Grant number: 18/18900-1
Support Opportunities:Research Projects - SPEC Program
Duration: March 01, 2022 - February 28, 2026
Field of knowledge:Interdisciplinary Subjects
Principal Investigator:Shigeru Miyagawa
Grantee:Shigeru Miyagawa
Host Institution: Instituto de Biociências (IB). Universidade de São Paulo (USP). São Paulo , SP, Brazil
Pesquisadores principais:
Carlos Arturo Navas Iannini
Associated researchers: Analia Leonora Arevalo ; Astolfo Gomes de Mello Araujo ; Bruce Arlan Bradley ; Catherine Robb Bevier ; Cilene Aparecida Nunes Rodrigues ; Eduardo Benedicto Ottoni ; Fabio Parenti ; Maria Mercedes Martinez Okumura ; Tiago Falótico
Associated scholarship(s):22/14407-4 - Functional referentiality and its implication for the identification of sound-meaning pairings in non-human primate vocal behavior, BP.IC
22/13788-4 - Technical Support to the Project Innovations in Human and Non-human Animal Communities, BP.TT

Abstract

The proposed project, Innovations in human and non-human animal communities, aims to reconstruct the evolutionary history of three allegedly human-specific cognitive abilities, namely: linguistic competence, symbolic activities, and sophisticated tools. More specifically, this project seeks to understand the evolution of the cognitive underpinnings underlying each of these innovations, by looking for antecedents in nature that could account for their development in a relatively short evolutionary time. The core question we wish to pose is: are there evolutionary precursors that, functioning together in some fashion, could have led to the development of cognitive capacities that gave rise to the emergence of an intricate language faculty, symbolic reasoning, and elaborate tool manufacturing? By addressing this question, we investigate whether the evolution of such cognitive proclivities and the differences they had put "between man and the higher animals" are in fact "one of degree and not of kind," as Darwin initially suggested (1871).
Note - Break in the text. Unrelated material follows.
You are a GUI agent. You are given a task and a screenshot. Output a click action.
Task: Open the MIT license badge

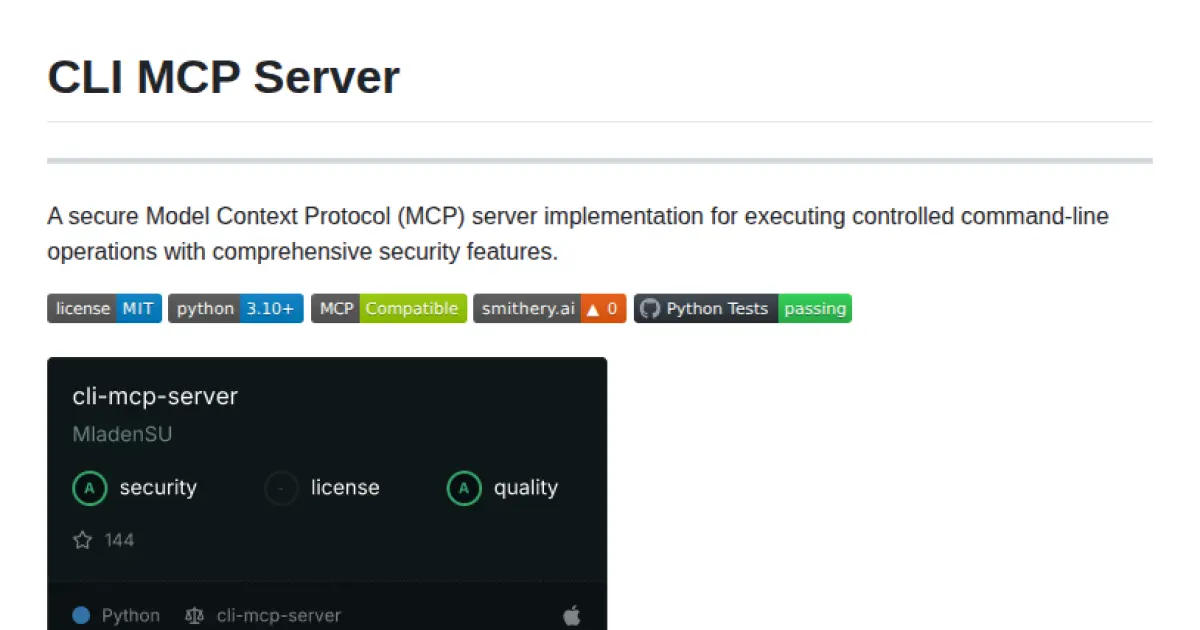104,308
The answer to this question necessarily involves investigation across a number of disciplines working closely together. While many attempts have been made to tackle such matter from a cross-disciplinary perspective, the approach we undertake in this proposal is unparalleled in the unusually large interdisciplinary team we have brought together, with specialists from fields encompassing linguistics, primatology, archaeology, physiology, evolutionary biology, and paleoanthropology. Each discipline will be committed to a common goal of finding the solutions needed to bring understanding to the difficult issues related to the evolution of human cognitive capacity. To solve one of Darwin's most intricate evolutionary puzzles, we will look closely at each of these cognitive traits as innovations in early modern humans. For each innovation, the specific questions we wish to pursue are: (i) how did it arise in modern humans and (ii) what antecedents, if any, are there in non-human primate and other non-human animal species? We will look for ways in which to close the immense cognitive gap by examining these innovations over a large arc of the evolution, seeking commonalities across a broad range of species. (AU)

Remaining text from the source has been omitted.